Pastor desde os 12 anos, José Aires só tem "a quarta classe", mas percebe bem o fenómeno o fogo queimou a vegetação, deixou negras e nuas as encostas e, agora, "nada segura a água". Enquanto "a terra não amolecer, a chuva não se entranha e leva tudo à frente".
"O chão está preto e a água não pode ter outra feição". Nem as margens dos veios que correm para o Zêzere, diz António Caetano, 49 anos, exemplificando com a ferrugem acumulada nas empapadas terras ribeirinhas da zona onde o leito abranda e se espraia, para recuperar dos sobressaltos que o precipitam, violento, até ali.
Residente na Covilhã, António Caetano também "passa épocas com os animais" nas encostas do vale glaciar. "Desta vez, vai para duas semanas", mas ainda tem da água que trouxe de casa, para beber.
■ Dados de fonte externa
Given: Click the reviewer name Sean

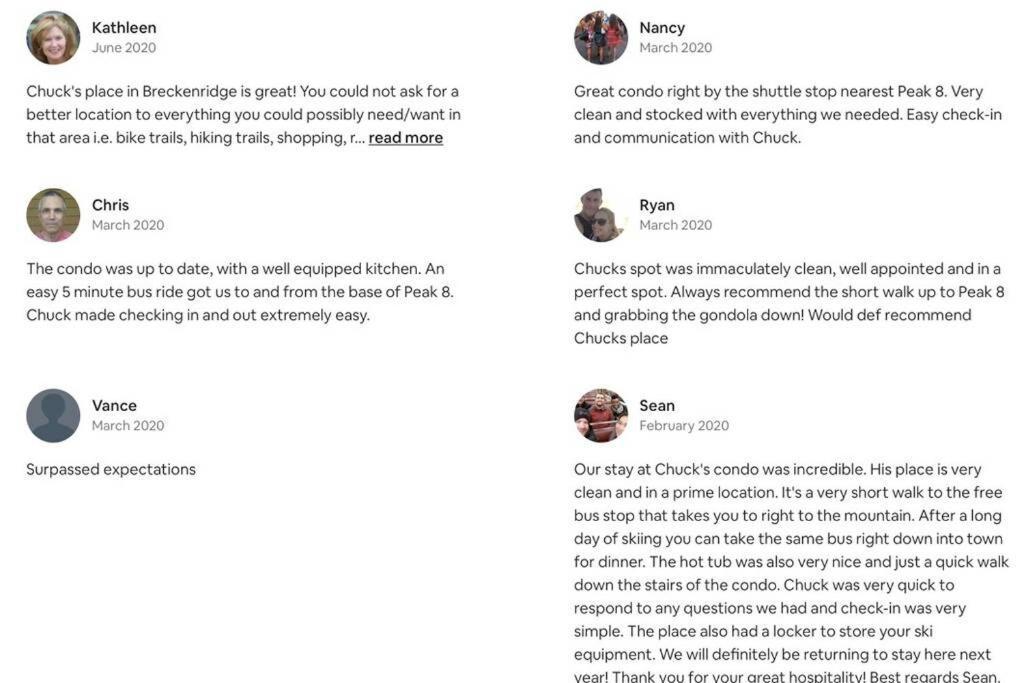Looking at the screenshot, I should coord(657,405).
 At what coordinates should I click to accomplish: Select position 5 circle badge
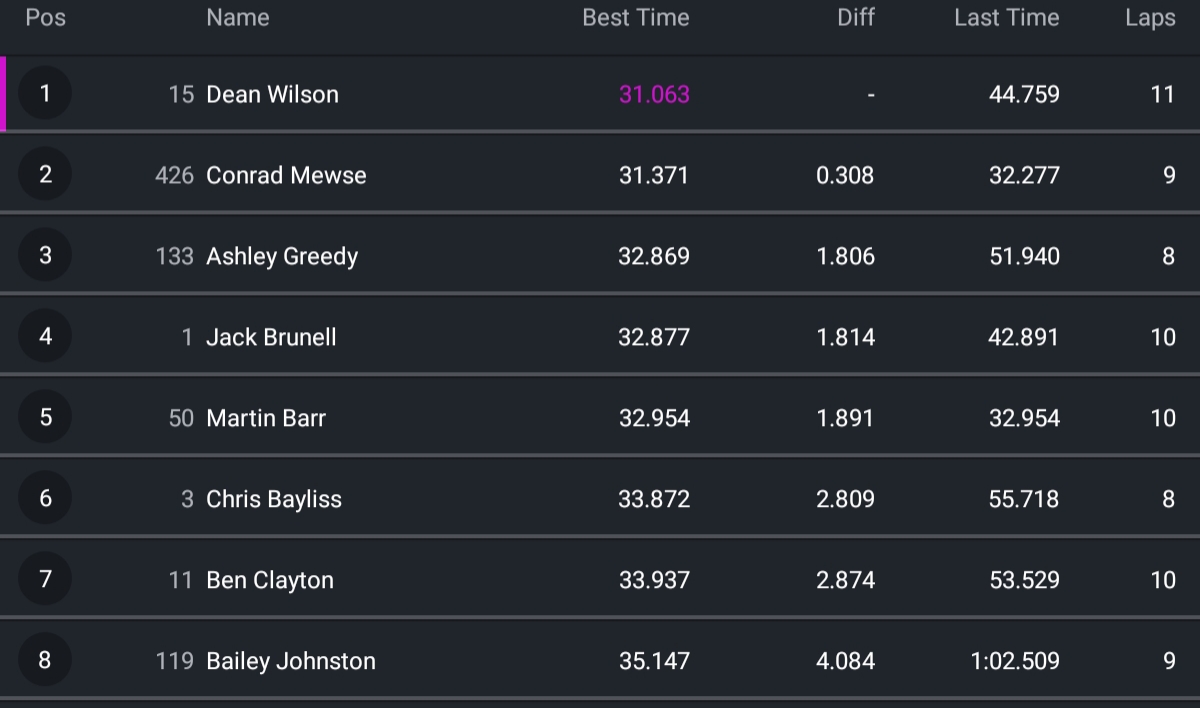coord(45,417)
Não tardará, no entanto, acredita, "o chão ficará lavado" e a água recuperará a pureza. "Os peixes poderão sofrer alguma coisa", mas antes assim "Sem ela, nem eles nem a gente se governa."
"Mais vale a água suja que a falta dela", afirma, convicta, Josefa Pereira, 77 anos. "Esta chuva é abençoada". Mas "ainda é pouca", acrescenta a proprietária de uma loja de roupa, em Manteigas. "Quando me criei não chovia assim dois ou três dias mas semanas seguidas". As cinzas podem afectar o peixe, admite Armando Neves, empregado num café da vila, "mas a seca é muito pior, para ele, para o ambiente e para nós".
Nas três ribeiras que atravessam Manteigas, "a água vai suja", mas nas torneiras "sai limpa". A captação é feita na nascente que abastece, igualmente, a "fábrica" das águas de mesa Glaciar, lembra o presidente da câmara. O fogo não atingiu esta área, mantendo cristalina a "barroca" - assim são, localmente, designadas as nascentes e/ou riachos.
O estado da água não é a principal preocupação de José Biscaia. Importante, agora, é reflorestar e criar "meios que previnam derrocadas", designadamente na EN338, via que acompanha o vale glaciar e que desde domingo está intransitável. A chuva, o nevoeiro e o vento forte continuam a sentir-se na região, mas nem por isso operários e máquinas param de tentar desobstruir a estrada e de prevenir anunciadas quedas de terras e pedras, algumas com toneladas de peso. O fogo abriu-lhes caminho, a chuva tirou-lhes o equilíbrio, explica o operador de uma escavadora. E só quando não houver perigo de derrocada será reaberta ao trânsito a via turística que liga a Nave a Manteigas.